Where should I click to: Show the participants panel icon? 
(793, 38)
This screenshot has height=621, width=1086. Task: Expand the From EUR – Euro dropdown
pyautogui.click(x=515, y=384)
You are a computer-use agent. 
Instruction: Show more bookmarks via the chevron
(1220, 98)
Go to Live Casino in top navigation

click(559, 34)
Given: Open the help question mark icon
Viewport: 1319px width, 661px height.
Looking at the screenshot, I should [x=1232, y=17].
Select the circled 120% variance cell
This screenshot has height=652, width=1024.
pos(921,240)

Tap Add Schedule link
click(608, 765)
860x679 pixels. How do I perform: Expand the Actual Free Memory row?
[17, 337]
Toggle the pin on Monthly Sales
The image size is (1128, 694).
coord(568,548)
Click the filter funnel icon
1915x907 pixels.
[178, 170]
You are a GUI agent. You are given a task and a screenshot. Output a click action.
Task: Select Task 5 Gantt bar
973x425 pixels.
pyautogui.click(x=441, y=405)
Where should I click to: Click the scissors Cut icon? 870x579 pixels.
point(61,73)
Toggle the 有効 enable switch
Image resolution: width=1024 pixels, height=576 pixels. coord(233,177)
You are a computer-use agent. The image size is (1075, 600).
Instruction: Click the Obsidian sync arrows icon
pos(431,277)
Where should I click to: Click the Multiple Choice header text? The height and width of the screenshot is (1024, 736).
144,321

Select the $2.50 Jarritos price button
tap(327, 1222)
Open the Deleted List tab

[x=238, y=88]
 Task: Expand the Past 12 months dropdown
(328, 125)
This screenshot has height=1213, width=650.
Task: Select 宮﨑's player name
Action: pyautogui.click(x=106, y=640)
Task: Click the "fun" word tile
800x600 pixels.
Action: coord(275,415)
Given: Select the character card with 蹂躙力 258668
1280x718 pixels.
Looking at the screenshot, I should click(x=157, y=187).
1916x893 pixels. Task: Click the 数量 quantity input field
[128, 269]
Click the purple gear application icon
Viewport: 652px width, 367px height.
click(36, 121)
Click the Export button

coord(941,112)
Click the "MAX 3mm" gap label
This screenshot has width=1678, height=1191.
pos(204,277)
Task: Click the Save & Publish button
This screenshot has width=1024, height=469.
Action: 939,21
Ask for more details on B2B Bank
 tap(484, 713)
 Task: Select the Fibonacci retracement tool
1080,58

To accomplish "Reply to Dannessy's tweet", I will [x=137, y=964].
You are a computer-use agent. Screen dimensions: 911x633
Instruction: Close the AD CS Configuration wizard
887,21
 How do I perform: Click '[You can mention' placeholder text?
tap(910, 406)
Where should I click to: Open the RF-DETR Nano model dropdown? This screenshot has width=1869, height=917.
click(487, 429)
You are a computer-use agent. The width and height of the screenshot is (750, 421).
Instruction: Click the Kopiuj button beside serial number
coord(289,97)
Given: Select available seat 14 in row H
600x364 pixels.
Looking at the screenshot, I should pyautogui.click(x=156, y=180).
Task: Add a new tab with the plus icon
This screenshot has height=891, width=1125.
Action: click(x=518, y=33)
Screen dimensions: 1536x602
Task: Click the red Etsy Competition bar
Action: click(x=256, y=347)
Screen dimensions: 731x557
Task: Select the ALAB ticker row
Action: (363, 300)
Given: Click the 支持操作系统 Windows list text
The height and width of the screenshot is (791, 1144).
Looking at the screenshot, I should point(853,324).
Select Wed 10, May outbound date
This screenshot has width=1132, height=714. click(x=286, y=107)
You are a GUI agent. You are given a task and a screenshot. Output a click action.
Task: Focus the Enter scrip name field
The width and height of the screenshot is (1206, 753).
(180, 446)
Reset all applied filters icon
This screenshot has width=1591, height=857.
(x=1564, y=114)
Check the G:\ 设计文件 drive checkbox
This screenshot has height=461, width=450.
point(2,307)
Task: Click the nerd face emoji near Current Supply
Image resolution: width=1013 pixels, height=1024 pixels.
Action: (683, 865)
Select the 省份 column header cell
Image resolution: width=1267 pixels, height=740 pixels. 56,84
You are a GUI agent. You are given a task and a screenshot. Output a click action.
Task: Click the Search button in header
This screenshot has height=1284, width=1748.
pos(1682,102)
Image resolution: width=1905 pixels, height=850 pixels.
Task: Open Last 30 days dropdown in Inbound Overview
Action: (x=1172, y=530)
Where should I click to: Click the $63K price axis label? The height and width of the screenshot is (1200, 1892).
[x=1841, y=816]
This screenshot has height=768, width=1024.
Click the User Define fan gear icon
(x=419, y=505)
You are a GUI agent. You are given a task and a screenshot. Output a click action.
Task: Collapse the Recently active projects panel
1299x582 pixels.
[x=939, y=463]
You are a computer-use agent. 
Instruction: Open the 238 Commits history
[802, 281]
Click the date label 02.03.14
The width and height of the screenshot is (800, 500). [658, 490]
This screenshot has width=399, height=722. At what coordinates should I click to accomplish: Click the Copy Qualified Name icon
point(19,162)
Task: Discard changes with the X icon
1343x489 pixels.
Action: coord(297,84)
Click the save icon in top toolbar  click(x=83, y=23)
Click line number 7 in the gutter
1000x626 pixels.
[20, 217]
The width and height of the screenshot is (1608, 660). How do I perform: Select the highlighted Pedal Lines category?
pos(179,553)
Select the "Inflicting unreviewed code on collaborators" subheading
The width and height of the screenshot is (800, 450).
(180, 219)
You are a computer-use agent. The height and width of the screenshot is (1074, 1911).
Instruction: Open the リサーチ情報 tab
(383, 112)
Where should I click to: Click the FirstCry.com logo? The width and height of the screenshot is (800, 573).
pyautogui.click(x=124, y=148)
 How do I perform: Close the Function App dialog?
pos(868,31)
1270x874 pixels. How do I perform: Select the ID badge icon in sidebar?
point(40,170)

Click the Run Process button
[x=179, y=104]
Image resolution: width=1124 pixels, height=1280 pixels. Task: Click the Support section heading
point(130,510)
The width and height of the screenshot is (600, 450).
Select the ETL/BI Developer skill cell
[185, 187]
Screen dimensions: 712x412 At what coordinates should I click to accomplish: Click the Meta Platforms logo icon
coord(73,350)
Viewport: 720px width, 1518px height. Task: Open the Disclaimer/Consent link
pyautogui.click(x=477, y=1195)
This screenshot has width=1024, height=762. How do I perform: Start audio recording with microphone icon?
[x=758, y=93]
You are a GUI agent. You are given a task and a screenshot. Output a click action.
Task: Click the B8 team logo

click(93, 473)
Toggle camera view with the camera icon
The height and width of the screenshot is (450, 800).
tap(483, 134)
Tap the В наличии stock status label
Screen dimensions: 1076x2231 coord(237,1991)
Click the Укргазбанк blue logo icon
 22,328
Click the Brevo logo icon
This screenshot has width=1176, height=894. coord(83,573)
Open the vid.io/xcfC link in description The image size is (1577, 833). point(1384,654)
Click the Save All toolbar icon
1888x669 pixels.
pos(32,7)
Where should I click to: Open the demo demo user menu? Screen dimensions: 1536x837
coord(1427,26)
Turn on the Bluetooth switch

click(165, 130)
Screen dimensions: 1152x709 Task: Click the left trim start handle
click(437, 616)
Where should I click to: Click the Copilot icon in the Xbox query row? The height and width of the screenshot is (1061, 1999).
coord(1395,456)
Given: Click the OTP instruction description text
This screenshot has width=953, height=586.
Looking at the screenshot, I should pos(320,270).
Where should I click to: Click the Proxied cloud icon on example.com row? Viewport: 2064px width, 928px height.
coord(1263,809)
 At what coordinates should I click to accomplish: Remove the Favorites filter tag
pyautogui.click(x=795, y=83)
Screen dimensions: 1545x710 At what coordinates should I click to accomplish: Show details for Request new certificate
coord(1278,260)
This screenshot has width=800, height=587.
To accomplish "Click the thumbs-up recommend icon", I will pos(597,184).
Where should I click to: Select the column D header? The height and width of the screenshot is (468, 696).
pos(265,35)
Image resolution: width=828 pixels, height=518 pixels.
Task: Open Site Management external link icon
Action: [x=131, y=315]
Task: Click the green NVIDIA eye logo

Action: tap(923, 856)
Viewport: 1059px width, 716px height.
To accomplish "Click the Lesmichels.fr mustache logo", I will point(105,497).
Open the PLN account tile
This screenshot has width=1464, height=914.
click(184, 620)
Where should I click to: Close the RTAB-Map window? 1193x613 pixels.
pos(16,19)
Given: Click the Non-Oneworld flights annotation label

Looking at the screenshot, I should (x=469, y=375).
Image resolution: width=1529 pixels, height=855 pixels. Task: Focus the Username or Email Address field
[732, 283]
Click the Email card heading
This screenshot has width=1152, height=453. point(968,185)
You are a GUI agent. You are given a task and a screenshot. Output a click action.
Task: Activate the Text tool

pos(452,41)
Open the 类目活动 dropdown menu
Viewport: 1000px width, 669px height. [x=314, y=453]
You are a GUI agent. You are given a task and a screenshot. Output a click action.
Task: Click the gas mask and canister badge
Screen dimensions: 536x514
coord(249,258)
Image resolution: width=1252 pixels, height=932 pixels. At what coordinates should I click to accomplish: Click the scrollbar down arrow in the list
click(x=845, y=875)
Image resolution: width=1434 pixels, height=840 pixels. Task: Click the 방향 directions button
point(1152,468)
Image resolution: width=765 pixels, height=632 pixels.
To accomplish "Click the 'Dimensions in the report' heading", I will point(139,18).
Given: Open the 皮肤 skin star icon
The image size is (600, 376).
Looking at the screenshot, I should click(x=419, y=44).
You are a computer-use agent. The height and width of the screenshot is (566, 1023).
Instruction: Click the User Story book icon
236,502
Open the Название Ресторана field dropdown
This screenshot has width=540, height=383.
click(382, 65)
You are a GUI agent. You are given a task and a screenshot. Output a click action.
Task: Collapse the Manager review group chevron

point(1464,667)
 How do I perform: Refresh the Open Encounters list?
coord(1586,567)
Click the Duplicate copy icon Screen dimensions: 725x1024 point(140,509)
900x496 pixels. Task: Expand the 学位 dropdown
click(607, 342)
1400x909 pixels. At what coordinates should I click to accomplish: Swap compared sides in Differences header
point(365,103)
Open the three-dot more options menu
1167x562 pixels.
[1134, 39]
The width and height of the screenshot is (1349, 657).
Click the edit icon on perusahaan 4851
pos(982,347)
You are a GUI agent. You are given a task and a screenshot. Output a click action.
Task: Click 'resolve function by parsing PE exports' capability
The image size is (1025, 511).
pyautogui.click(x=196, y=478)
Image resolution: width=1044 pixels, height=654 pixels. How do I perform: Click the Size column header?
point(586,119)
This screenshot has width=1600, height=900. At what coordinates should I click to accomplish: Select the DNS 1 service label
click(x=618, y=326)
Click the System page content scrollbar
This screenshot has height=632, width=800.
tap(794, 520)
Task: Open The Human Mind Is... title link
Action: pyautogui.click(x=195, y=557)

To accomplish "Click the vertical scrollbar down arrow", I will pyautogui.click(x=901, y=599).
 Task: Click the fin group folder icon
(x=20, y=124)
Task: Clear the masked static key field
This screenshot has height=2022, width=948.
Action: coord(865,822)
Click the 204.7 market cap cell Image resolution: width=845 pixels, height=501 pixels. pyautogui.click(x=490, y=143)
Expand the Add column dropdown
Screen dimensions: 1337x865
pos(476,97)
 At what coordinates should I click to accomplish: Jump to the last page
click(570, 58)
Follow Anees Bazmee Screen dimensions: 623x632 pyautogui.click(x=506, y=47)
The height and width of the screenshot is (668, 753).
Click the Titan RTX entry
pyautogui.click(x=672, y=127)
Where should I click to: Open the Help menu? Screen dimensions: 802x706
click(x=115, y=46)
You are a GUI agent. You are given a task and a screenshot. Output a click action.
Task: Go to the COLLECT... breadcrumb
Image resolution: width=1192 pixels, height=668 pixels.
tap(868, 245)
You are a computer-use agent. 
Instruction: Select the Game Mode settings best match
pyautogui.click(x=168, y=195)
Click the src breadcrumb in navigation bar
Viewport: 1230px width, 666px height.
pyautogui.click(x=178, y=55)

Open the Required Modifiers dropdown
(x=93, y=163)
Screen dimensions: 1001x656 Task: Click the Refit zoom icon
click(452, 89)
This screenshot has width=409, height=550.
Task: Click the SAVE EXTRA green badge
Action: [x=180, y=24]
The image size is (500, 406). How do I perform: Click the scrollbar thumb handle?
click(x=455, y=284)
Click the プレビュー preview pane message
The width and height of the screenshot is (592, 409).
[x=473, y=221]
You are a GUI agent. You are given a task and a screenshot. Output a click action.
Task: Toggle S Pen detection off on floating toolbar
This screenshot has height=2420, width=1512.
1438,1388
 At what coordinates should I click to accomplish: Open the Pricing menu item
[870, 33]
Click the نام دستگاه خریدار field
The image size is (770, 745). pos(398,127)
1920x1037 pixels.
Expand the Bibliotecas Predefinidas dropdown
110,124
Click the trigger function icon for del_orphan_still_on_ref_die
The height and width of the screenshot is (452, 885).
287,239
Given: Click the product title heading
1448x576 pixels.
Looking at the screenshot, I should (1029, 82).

ACTIVITY
The exact lines of the material above starting at the one that contains "Instruction: Close the" and ending at the one that contains "Given: Select available seat 14 in row H" are what to retype; leave out everything else.

YOUR RESPONSE
Instruction: Close the AD CS Configuration wizard
887,21
 How do I perform: Click '[You can mention' placeholder text?
tap(910, 406)
Where should I click to: Open the RF-DETR Nano model dropdown? This screenshot has width=1869, height=917.
click(487, 429)
You are a computer-use agent. The width and height of the screenshot is (750, 421).
Instruction: Click the Kopiuj button beside serial number
coord(289,97)
Given: Select available seat 14 in row H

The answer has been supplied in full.